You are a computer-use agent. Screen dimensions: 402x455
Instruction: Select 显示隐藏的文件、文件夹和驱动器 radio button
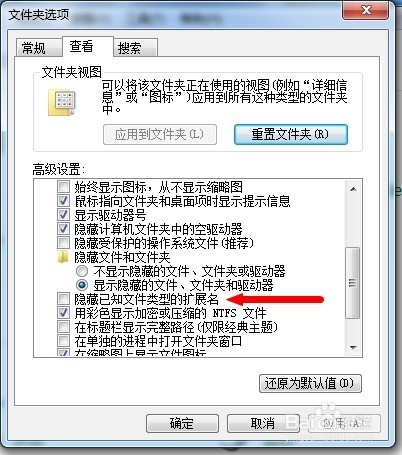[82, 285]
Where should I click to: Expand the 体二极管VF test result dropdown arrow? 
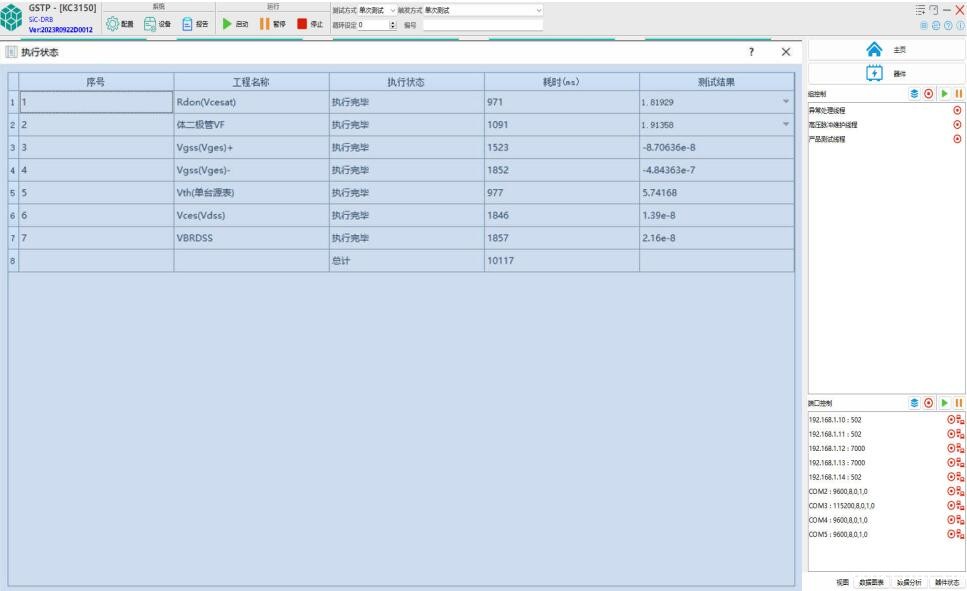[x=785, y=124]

= = = =

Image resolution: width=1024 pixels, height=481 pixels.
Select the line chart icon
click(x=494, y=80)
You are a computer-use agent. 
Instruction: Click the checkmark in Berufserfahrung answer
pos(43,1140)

= = = =

Which lines above contain "computer"? Show each of them.

**Solution to this problem:**
You are a computer-use agent. Screen dimensions: 402x455
You are a computer-use agent. 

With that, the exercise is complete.